I due ladri, resi irriconoscibili da cappelli e cappucci, avrebbero agito in pieno giorno ed usando violenza alle cose. Una volta penetrati nella chiesa, avrebbero adoperato quindi un piede di porco per divellere la grata metallica posta a protezione della teca. Dopodiché, si sarebbero serviti di una mazza per assestare alcuni colpi sul vetro antisfondamento e crearsi una breccia. In questo modo hanno avuto modo di frugare all’interno attraverso il foro aperto.

Dalle prime stime risulta che i criminali abbiano fatto bottino soltanto di quanto riposto sulla mensola centrale, disinteressandosi del resto, forse perché costretti dalle circostanze di tempo o perché appagati di quanto avessero già trovato. In questo momento continua l’inventario della parrocchia di piazza Sigolene, al fine di accertare l’ammontare del danno patrimoniale subito. Ciò malgrado, quanto all’offesa arrecata al sentimento religioso della comunità, è già sorta la certezza che questa difficilmente sarà compensabile.

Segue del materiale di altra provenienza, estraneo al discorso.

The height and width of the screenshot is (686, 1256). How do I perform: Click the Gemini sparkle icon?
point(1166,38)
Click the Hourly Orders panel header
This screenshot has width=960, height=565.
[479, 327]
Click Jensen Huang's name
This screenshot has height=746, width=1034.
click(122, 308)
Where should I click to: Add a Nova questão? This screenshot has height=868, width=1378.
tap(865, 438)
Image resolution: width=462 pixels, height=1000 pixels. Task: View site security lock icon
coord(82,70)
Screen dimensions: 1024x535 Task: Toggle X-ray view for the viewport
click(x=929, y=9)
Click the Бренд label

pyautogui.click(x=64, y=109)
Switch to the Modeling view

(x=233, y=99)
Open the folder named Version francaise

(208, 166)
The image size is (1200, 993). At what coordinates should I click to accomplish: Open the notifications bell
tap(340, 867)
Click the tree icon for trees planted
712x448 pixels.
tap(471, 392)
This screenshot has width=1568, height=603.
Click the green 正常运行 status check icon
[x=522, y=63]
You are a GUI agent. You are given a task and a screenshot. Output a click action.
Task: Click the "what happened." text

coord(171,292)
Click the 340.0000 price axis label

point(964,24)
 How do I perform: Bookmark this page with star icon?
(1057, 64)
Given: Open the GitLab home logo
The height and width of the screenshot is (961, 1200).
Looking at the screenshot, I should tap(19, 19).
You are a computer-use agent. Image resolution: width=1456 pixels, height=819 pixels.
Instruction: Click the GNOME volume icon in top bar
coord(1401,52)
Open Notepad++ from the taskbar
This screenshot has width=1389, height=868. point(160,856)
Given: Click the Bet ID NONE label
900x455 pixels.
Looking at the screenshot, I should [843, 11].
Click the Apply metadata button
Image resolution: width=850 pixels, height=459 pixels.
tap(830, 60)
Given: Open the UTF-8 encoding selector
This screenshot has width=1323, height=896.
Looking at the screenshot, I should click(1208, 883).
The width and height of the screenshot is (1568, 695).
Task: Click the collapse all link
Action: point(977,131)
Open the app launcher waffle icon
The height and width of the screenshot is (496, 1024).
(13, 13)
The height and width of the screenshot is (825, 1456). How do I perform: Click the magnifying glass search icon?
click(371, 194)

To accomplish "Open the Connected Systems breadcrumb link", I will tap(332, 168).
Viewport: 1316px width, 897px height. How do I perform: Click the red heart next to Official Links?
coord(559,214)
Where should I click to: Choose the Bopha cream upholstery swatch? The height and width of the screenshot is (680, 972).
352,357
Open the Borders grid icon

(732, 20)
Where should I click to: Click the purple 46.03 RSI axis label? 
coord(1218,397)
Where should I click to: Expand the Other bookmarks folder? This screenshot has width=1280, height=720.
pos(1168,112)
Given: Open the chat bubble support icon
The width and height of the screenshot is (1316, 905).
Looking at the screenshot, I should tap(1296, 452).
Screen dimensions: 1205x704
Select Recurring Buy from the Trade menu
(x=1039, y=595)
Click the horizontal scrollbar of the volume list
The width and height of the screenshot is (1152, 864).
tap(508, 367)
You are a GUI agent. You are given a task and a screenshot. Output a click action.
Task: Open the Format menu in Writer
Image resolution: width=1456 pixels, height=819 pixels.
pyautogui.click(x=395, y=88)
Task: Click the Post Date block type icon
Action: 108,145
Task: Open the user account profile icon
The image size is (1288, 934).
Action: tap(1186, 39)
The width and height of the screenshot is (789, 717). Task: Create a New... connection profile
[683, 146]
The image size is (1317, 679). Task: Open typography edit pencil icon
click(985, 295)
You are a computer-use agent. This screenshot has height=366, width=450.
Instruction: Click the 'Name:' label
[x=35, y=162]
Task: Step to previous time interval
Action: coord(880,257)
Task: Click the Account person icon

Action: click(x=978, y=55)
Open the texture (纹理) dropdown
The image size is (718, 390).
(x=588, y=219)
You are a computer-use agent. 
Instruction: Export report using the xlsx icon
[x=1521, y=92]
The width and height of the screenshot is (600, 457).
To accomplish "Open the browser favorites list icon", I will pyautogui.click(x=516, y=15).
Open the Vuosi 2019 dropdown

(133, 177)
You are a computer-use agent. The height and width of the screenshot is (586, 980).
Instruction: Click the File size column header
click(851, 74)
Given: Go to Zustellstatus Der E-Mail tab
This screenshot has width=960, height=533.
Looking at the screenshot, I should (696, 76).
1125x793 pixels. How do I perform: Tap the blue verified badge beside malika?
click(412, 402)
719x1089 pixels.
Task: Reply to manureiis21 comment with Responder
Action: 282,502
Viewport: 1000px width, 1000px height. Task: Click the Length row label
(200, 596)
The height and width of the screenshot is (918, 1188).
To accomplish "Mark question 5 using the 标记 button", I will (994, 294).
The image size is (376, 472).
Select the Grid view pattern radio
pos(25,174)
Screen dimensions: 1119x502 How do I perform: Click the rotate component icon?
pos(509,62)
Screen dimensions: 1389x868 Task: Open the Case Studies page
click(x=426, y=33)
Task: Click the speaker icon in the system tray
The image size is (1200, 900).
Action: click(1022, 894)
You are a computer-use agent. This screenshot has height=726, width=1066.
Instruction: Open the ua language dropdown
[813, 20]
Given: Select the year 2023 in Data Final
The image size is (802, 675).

Sopravvenuti sul luogo del misfatto, adesso i Carabinieri della Stazione di Marineo ed il Nucleo operativo della Compagnia di Misilmeri indagheranno per fare chiarezza ed assicurare alla giustizia i responsabili. A questo scopo, sono già iniziati i rilievi di materiale biologico e dattiloscopici. La polizia giudiziaria spera, inoltre, di riuscire a trarre elementi determinanti dalle immagini di alcune telecamere poste nei pressi della piazza. Potrebbero risultare decisive le inquadrature delle possibili vie di fuga, presumibilmente oggetto di esame da parte degli inquirenti proprio in questi istanti.